When answering this question, I find it is best to pinpoint specific incidents that I have experienced — moments of personal growth. One shining example is from early on in my career, when I had just started working at Tesco’s head office. This coincided with the launch of 24-hour opening — the first time it had been done in the UK. We had a list of the first 100 stores which were going to open 24 hours, and my very first task was to take a bunch of pins and place them on every single store on a big UK-wide map which was on our office cubicle wall. Think ‘pin the tail on the donkey’ — Tesco style!
I hadn’t worked with my new boss before, he certainly didn’t know about my disability, but his assignment was incredibly challenging for someone with restricted vision. It should have taken about 15 minutes, but it took me about four days because I had to go out into the corridor and literally hunt for people who could help me find the places on the map. Today I’d just use Google-Maps but back then that wasn’t possible. I joke about it now, but it was stressful at the time. My graduate colleagues were busy doing great work, and I was handed what should have been a straightforward assignment that I just couldn’t do quickly because of my eyesight.
The lesson I took from that experience was that I would need other people to help me overcome my disability — I couldn’t do it by myself. Up until that point, I had tried to hide it. Looking back now, it was ridiculous that I hadn’t told my boss and had been pretending my eyesight was normal.
A few years later, I found myself giving my first presentation to the managing directors of the various parts of the business — quite a significant moment for anyone.
We were in the centre of a large space and the presentation and Q&A went well; I was very pleased with myself. However, internal panic soon struck when I turned to leave, I couldn’t make out the door, nestled amongst the panelled walls. And, as these senior leaders watched on, I walked the full perimeter of the entire room before I finally — and thankfully — spotted the door handle.

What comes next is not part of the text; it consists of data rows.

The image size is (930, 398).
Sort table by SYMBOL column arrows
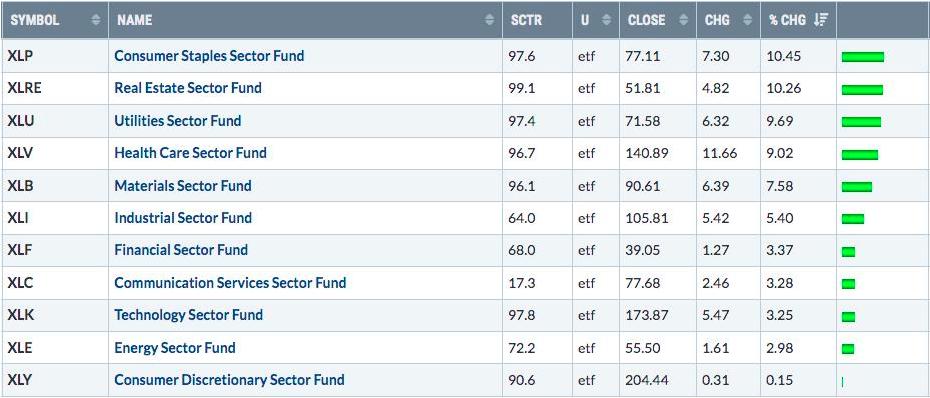(x=96, y=20)
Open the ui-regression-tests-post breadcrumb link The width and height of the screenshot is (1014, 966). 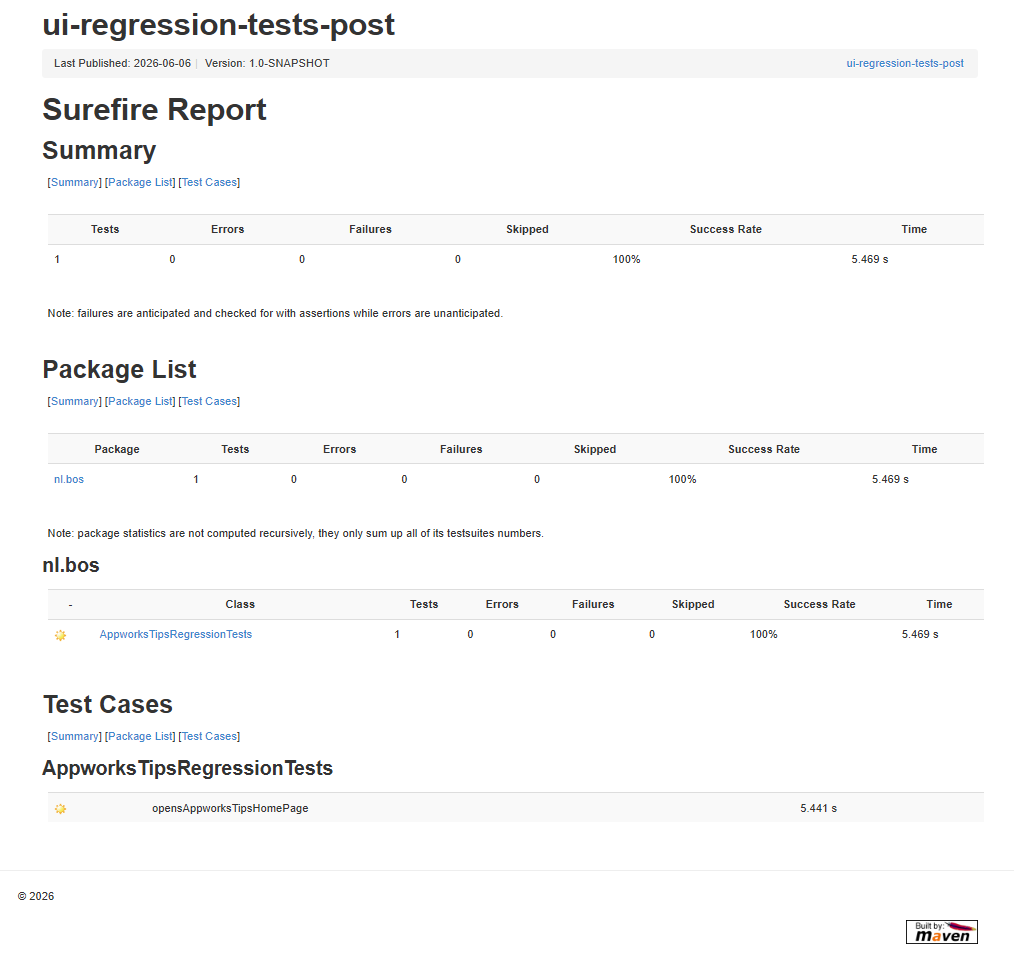[x=905, y=63]
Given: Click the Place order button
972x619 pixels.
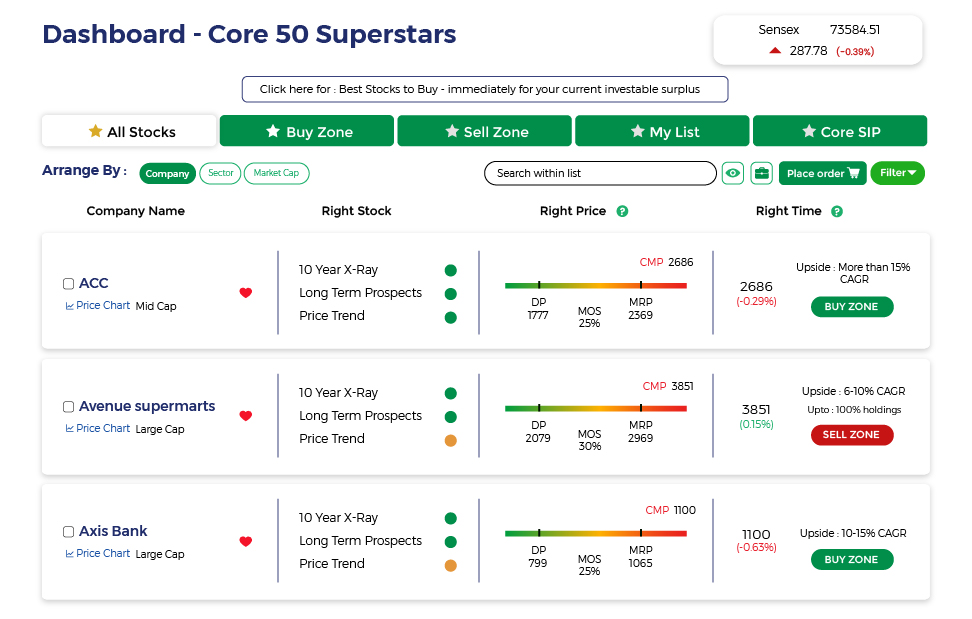Looking at the screenshot, I should pyautogui.click(x=822, y=173).
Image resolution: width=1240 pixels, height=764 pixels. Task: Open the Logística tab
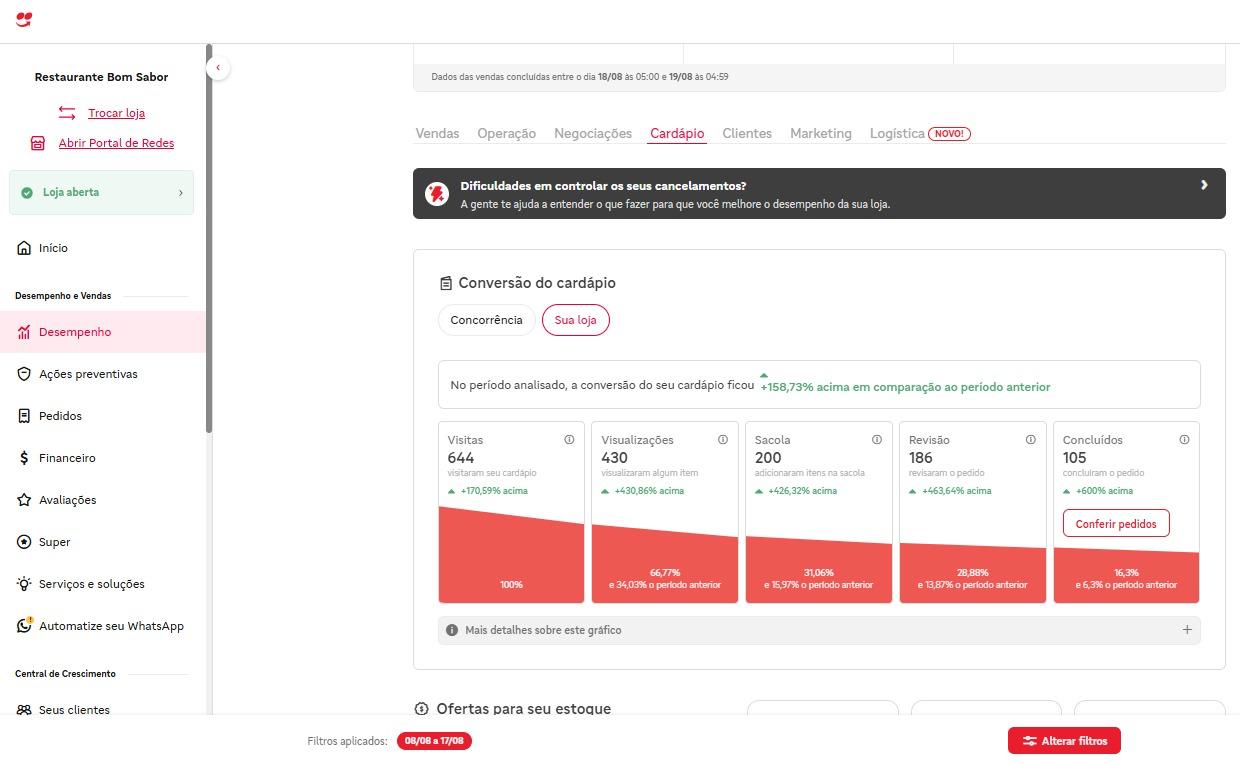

Whilst it was mortifying at the time, I can not only laugh about it now, but also recognise that it created a keen sense of resilience — which also happens to be one of my ‘superpowers’, all of which are rooted in real-life experiences during my career.
Introducing my ‘superpowers’
- Ambition: Even though I was already highly motivated, my disability has fuelled extra ambition because it has made me want to prove people wrong. I’ve wanted to go the extra mile to prove to them that I can and deserve to take on that next promotion.
Resilience: As an individual, you can’t go through experiences like the two incidents I have mentioned above without building resilience and having a strong willingness to push through when times are difficult.
Determination: This is linked to being ambitious but an extra layer in that it’s about that ability to get after something new in the moment. It’s energising and adds an extra motivation to your working day.
Empathy: My life experiences related to having a disability mean I have a strong sense of empathy towards colleagues and clients. It’s about being able to walk in other people’s shoes and my disability has absolutely enabled me to do that.
Vulnerability: As soon as I talk about my own disability, it demonstrates a vulnerability, and this means other people open-up and often reveal their fears, problems, or vulnerabilities. For example, one colleague in their mid-50s told me that they were severely dyslexic — it was the first time they'd ever told anyone at work about this condition let alone consider what adjustments could be made for it.
Leadership connection: Being open about my disability means that I can be on the most senior of teams and there is an extra level of approachability and connection throughout the organisation. I find repeatedly that being comfortable and open with personal vulnerabilities in this way, creates improved work relationships and deeper employee loyalty.
Self-awareness: This can be best explained through examples. Due to my eyesight, I tend to stare, lean forward and look intense in meetings — purely because I am just trying to see and make out the room. I’ve learned that this can be disconcerting to some people and so I have had to accept that I can’t see the room and not even to try. Another example is that when someone is talking about something they can see, I will always look in the same direction, despite not being able to see it, so they know I’m paying attention and am interested in what they’re saying.
Points of view
Over the past 25 years of my career, I have learnt that when I tell people about my eyesight, I get a variety of different responses. These range from apologetic, embarrassment, awkwardness to, on occasion, excommunication — some just don’t know what to say or how to deal with it.
What this shows is that disability can still be a difficult subject to talk about. It can often come down to whether you have experienced it in your life — either yourself or someone you know — and this affects your response. The conversation most disabled people would be happy to have is something along the lines of, “that’s really interesting, can you tell me about it?”
Being curious is always a much better approach — and that goes for people with superpowers by virtue of disability as well.